In terms of quality of preservation, organization, and security of chiropractic historical materials, the Palmer Archives are rivaled perhaps only by the American Medical Association's (AMA's) "Historical Health Fraud and Alternative Medicine Collection" (Hafner et al., 1992) and by the extensive collection of documents maintained by the Council on Chiropractic Education (CCE). The AMA's chiropractic records date to 1908, and include more than 26 cartons of materials. In 1906 Arthur J. Cramp, MD, joined the editorial staff of the Journal of the AMA and his primary responsibilities were in the area of "health fraud and quackery" (Hafner et al., 1992, p. viii). His work led to the 1913 creation of AMA's "Propaganda Department," which might be though of as an early precursor to AMA's 1963 Committee on Quackery.
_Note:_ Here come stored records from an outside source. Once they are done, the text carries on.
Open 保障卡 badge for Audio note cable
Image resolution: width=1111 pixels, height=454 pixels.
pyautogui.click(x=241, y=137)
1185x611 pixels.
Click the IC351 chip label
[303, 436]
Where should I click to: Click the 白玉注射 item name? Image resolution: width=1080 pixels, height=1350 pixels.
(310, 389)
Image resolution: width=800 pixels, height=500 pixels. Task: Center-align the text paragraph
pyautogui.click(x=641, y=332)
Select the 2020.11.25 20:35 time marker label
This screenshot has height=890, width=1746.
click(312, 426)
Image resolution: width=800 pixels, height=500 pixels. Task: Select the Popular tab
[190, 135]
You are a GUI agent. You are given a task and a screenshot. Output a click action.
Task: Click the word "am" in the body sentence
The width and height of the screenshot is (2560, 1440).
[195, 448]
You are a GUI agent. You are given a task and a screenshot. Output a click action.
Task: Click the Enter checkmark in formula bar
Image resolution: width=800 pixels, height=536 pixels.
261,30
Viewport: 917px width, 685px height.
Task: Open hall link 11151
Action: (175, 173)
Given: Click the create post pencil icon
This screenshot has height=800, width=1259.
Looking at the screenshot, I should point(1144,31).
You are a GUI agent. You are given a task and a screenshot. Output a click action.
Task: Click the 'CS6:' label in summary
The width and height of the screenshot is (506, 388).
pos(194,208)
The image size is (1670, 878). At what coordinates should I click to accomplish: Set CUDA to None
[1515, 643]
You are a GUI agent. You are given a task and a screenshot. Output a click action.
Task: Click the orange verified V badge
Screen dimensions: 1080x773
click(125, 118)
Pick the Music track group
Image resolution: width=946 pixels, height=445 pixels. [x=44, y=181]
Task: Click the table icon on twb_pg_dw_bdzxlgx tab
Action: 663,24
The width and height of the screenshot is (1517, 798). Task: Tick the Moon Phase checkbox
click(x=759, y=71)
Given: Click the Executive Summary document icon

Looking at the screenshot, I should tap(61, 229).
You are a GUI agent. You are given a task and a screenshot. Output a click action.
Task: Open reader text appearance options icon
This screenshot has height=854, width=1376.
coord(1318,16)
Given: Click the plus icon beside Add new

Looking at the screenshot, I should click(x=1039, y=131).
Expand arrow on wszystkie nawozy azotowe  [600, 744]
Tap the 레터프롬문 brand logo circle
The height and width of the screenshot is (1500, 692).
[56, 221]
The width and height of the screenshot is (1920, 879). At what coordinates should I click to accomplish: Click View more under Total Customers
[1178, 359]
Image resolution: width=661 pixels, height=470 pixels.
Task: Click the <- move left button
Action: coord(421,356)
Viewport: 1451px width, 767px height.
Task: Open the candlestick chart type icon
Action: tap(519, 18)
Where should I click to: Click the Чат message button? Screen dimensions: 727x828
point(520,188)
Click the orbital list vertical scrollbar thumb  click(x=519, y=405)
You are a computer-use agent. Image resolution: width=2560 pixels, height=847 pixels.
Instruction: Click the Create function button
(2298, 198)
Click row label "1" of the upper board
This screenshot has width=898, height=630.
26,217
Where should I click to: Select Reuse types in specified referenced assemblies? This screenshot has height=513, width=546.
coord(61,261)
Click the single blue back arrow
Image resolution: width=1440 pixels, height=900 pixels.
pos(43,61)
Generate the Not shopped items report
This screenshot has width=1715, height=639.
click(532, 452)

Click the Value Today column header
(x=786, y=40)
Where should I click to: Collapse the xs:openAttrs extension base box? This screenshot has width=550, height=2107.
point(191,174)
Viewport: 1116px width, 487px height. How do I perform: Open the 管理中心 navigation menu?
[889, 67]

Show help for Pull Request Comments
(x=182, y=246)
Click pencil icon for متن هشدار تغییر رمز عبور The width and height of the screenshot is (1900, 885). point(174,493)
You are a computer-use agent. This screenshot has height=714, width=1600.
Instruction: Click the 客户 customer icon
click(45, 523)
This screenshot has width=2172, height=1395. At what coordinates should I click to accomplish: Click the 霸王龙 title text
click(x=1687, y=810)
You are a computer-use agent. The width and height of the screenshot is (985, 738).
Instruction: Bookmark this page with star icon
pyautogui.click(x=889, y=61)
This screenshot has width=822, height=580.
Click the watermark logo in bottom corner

Although JAMA's new editor in 1924, Morris Fishbein, MD, would be better remembered for his extensive chiro-bashing, it was Cramp's work which provided Fishbein with his ammunition. Cramp published many of his findings in several volumes: Nostrums & Quackery (Nostrums, 1912; Cramp 1921).
Concerning the Archives of the CCE, I would estimate that Ralph G. Miller, EdD, executive vice president, has had some 100,000 pages of materials placed on micro-fiche and back-ups of the micro-fiche cards are stored at a professional archival center. This care of records will mean that the CCE's files should be available in perpetuity. Dr. Miller deserves a heartfelt round of applause from the profession. Of course much of the content of the CCE Archives is not available to the public, since it bears on the confidential reports made by various chiropractic schools in compliance with accreditation standards. However many files are accessible, such as the records of now defunct institutions, general correspondence, and various reports from CCE committee (excluding those of the Commission on Accreditation, of course). Included in the material are many letters and reports dating back to the 1930s, such as the voluminous correspondence between various chiropractic leaders and John J. Nugent, DC, NCA director of Education 1941-1961. Fascinating stuff. However, the CCE does not accept records and materials from the profession-at-large for its archives. It is not a general repository for historical materials in the sense that the Palmer Archives are.
Back to the main theme of this report: my advice to inquiries from doctors who would like to see their own personal collections preserved for future generations is always the same. Whether you're an ICA-type or an ACA-type or some other type, from a straight school or a "dirty, stinkin' mixer college," you would do yourself and the profession a service if you would send (or plan to have sent posthumously) your collected papers, including books, journals, correspondence, audio and video tapes, diplomas, certificates, photographs, etc., to the Palmer Archives. Our other schools have simply not yet shown an equivalent degree of commitment to preserving the "family jewels."
And yes, it's time to start planning for the bicentennial.
Cramp AJ. Nostrums and Quackery. Chicago: American Medical Association, 1921.
Hafner AW, Carson JG, Zwicky JF. Guide to the American Medical Association's Historical Health Fraud and Alternative Medicine Collection. Chicago: American Medical Association, 1992.
Nostrums and quackery: articles on the nostrum evil and quackery, reprinted from the Journal of American Medical Association. Chicago: American Medical Association, 1912.